**Exercise**
Beginning with the line that includes "1280x720 pixels." and ending with the last line of the entries below, set down each line exactly; include no pictures.

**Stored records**

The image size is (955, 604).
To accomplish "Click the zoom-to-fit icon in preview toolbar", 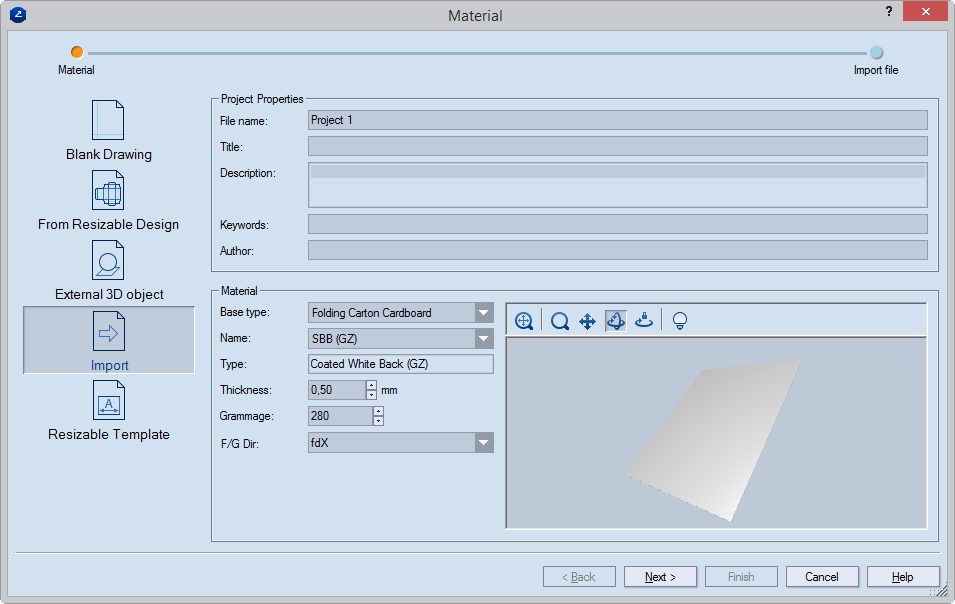I will click(524, 321).
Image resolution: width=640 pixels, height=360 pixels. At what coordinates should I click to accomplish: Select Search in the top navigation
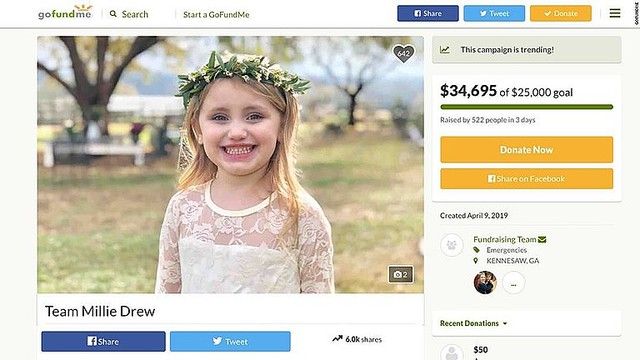click(x=135, y=14)
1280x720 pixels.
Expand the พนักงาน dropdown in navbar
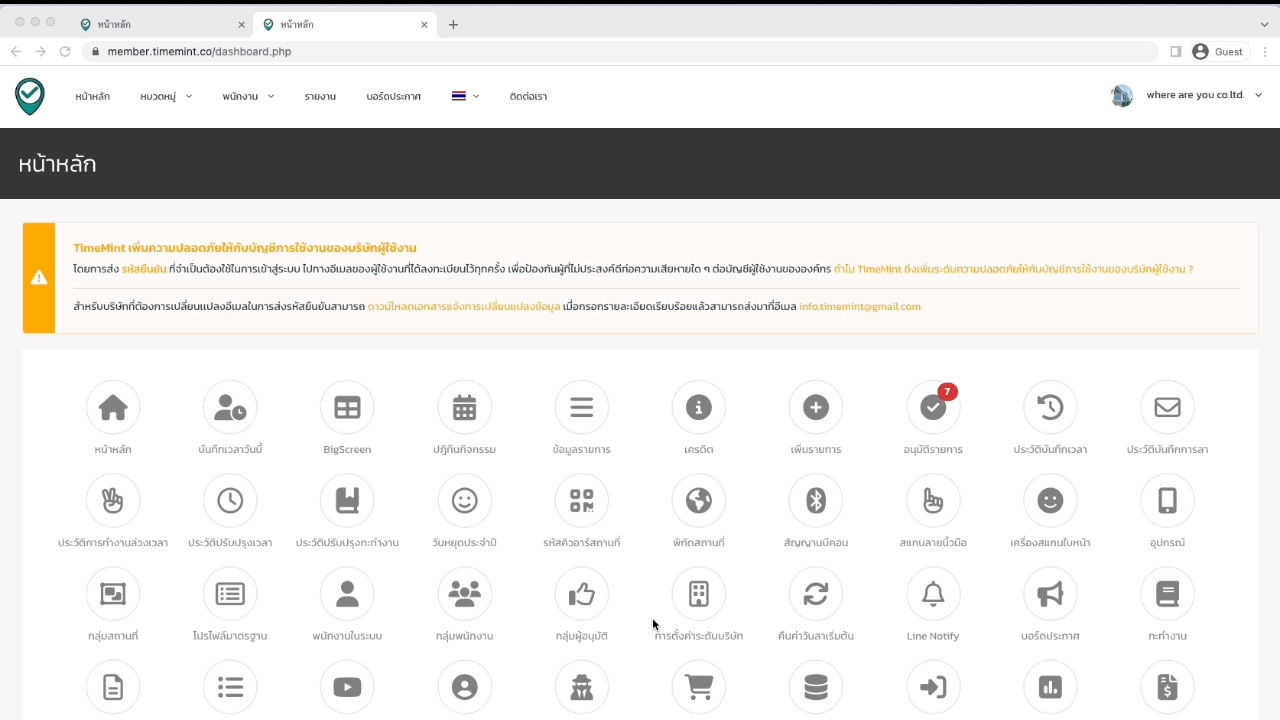[x=248, y=97]
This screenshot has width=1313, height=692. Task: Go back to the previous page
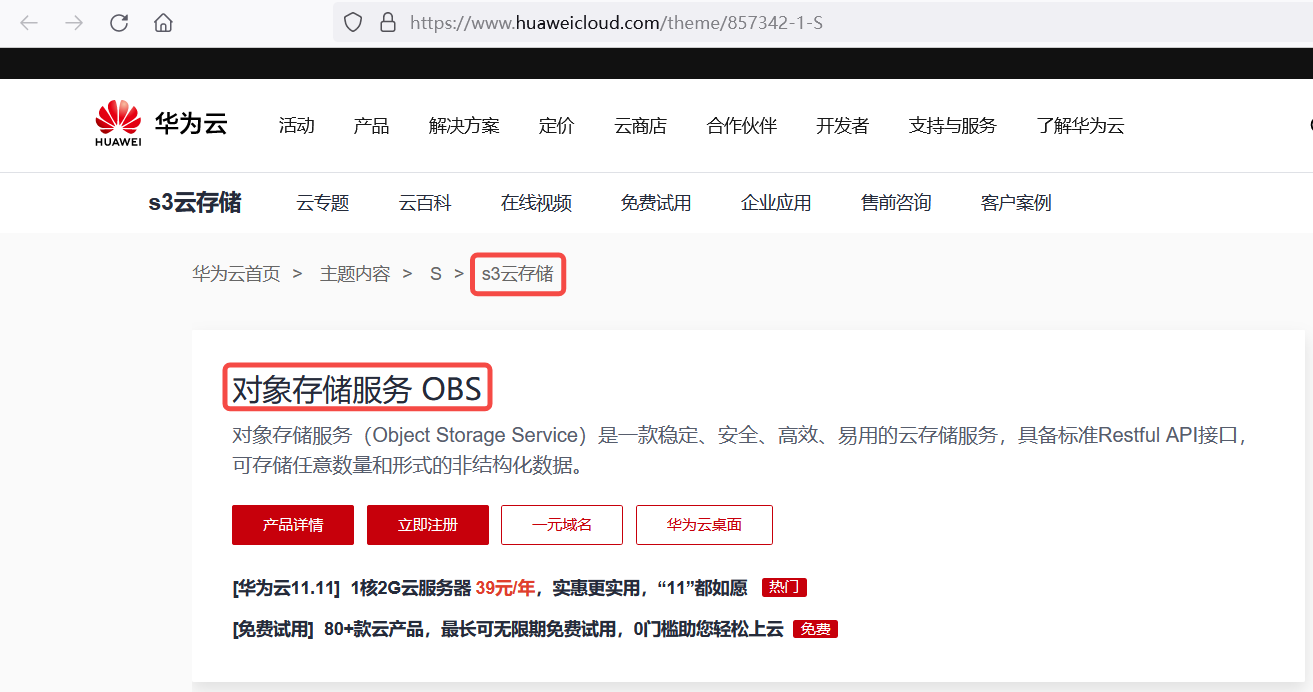coord(28,22)
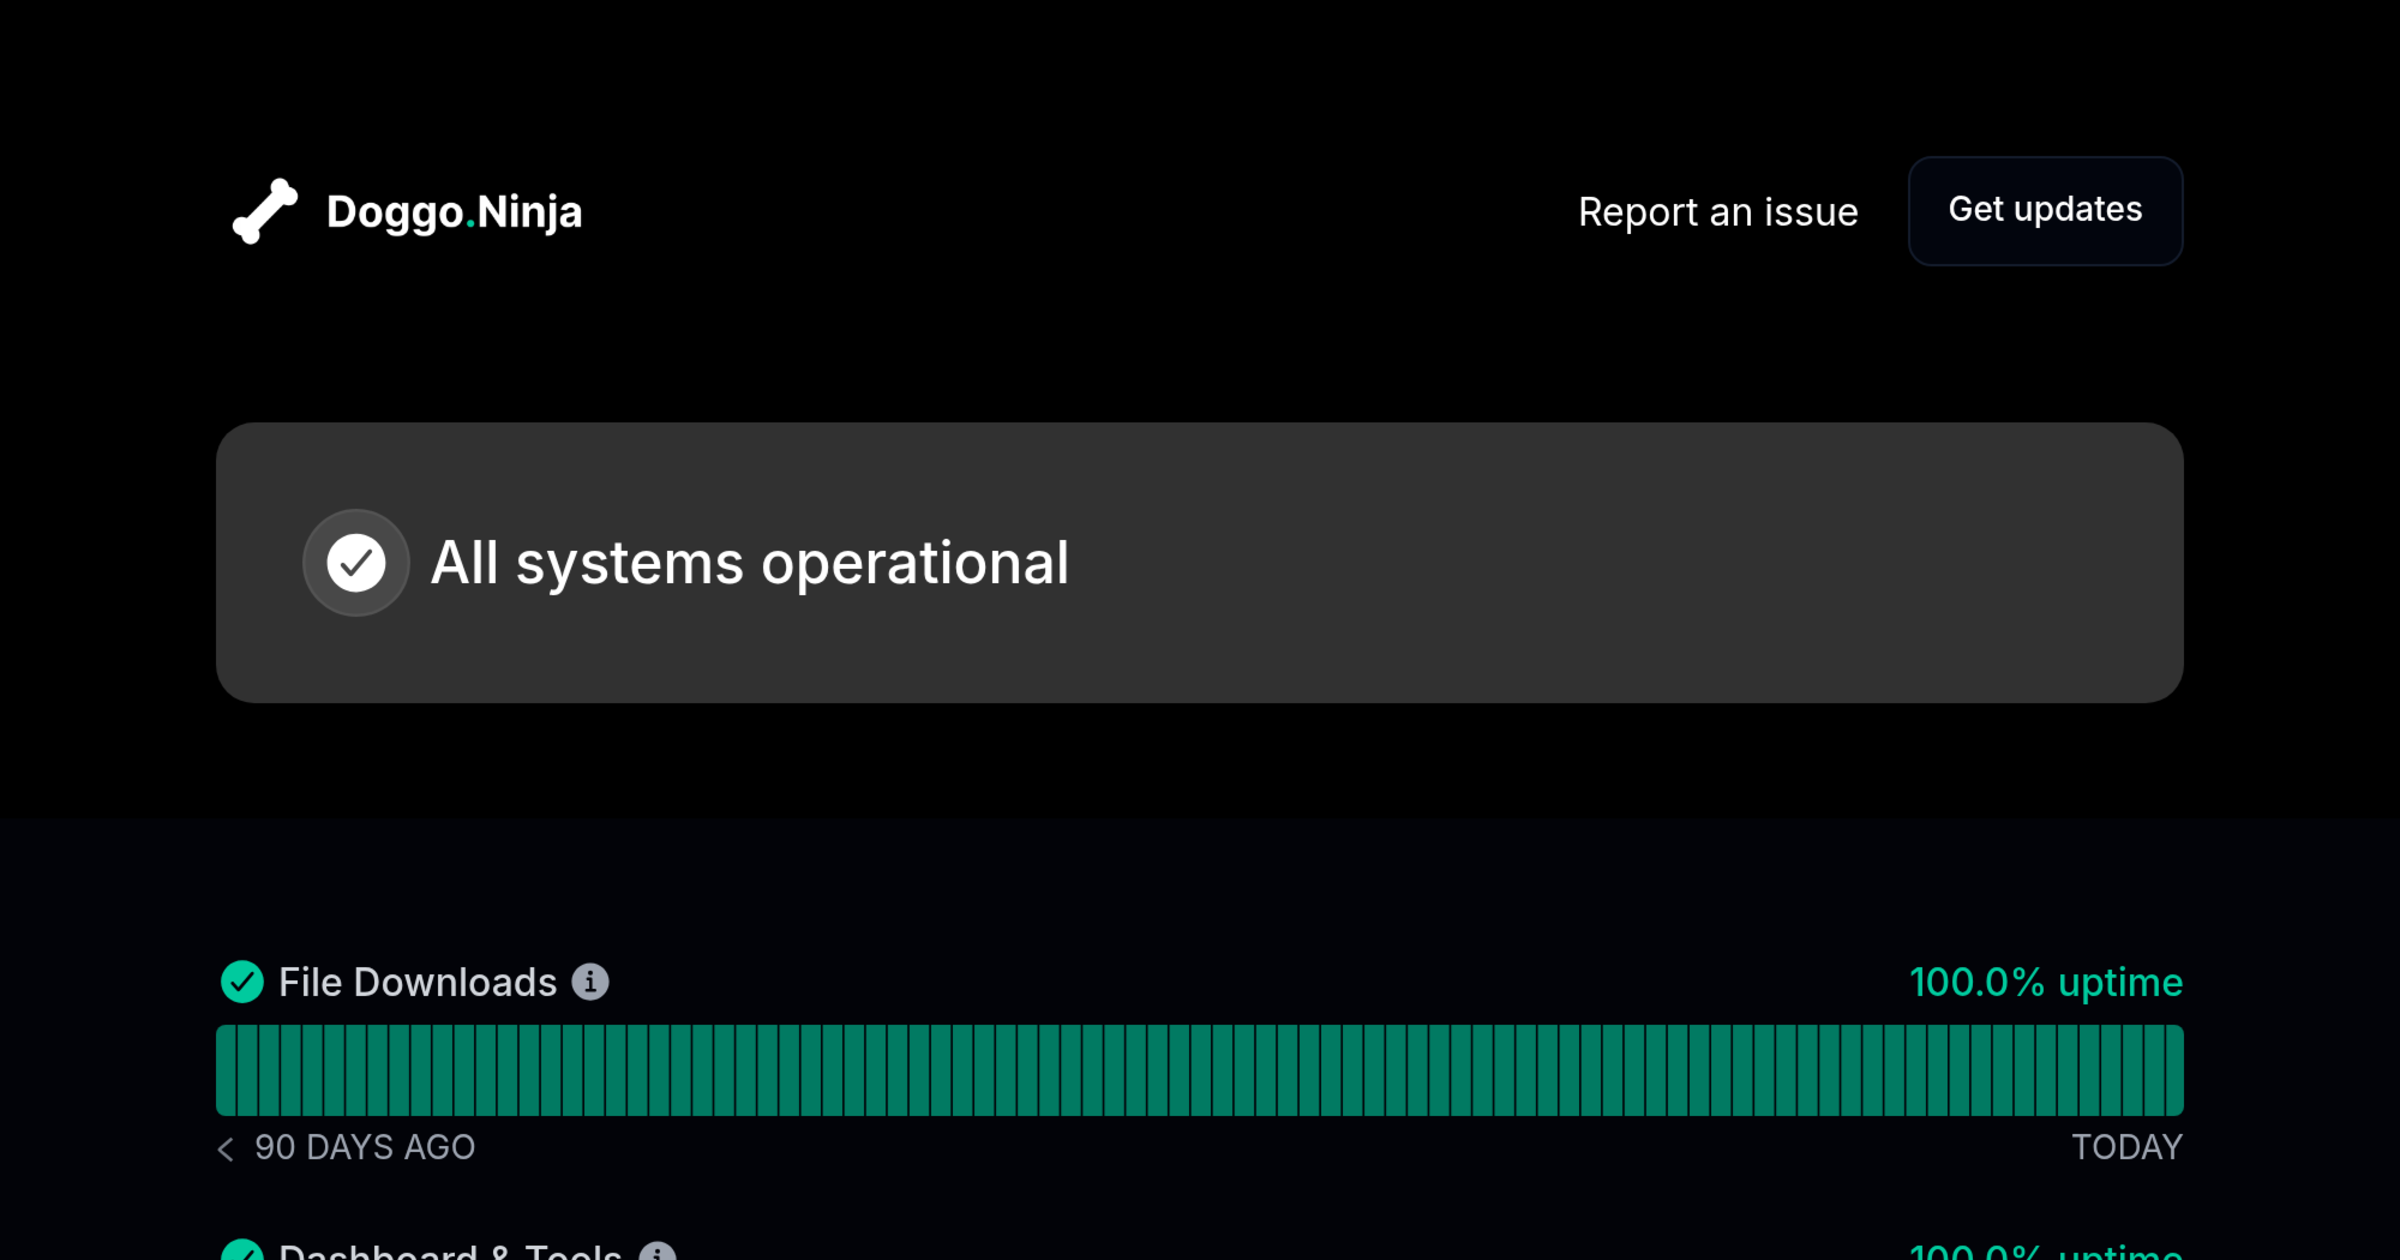
Task: Click the green status check beside File Downloads
Action: click(x=242, y=982)
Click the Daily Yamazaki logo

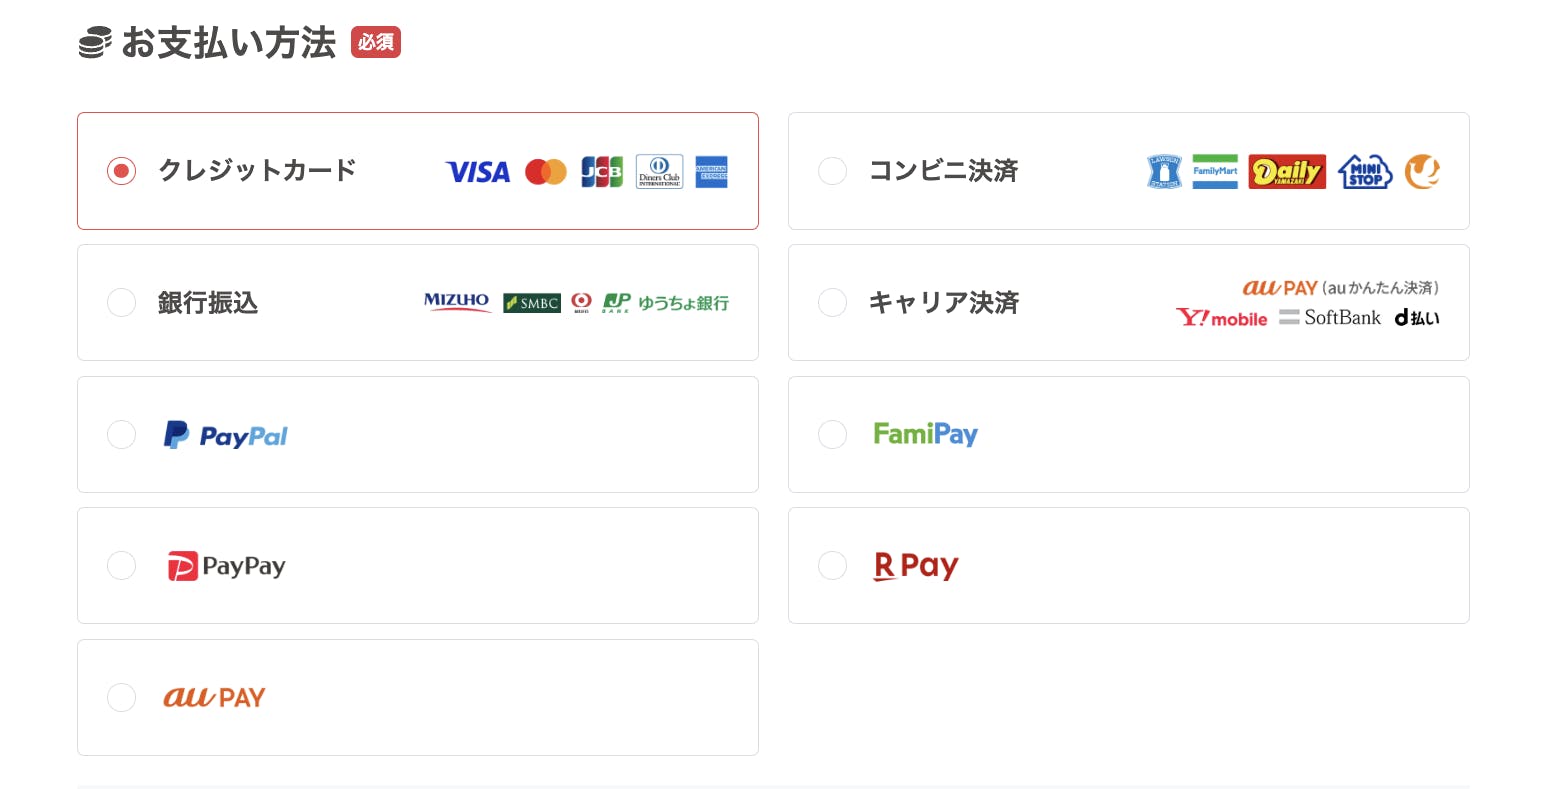(x=1287, y=172)
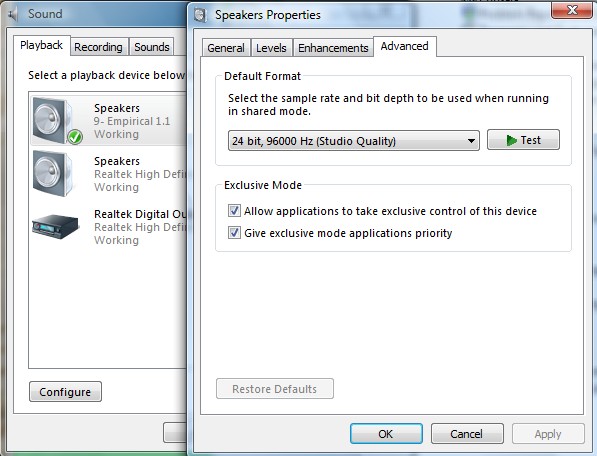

**Result of the exercise**
1280x720 pixels.
Expand the พนักงาน dropdown in navbar
[x=248, y=97]
This screenshot has width=1313, height=692. Task: Go back to the previous page
coord(28,22)
Task: Click the green status check beside File Downloads
Action: click(x=242, y=982)
Click the Daily Yamazaki logo

(x=1287, y=172)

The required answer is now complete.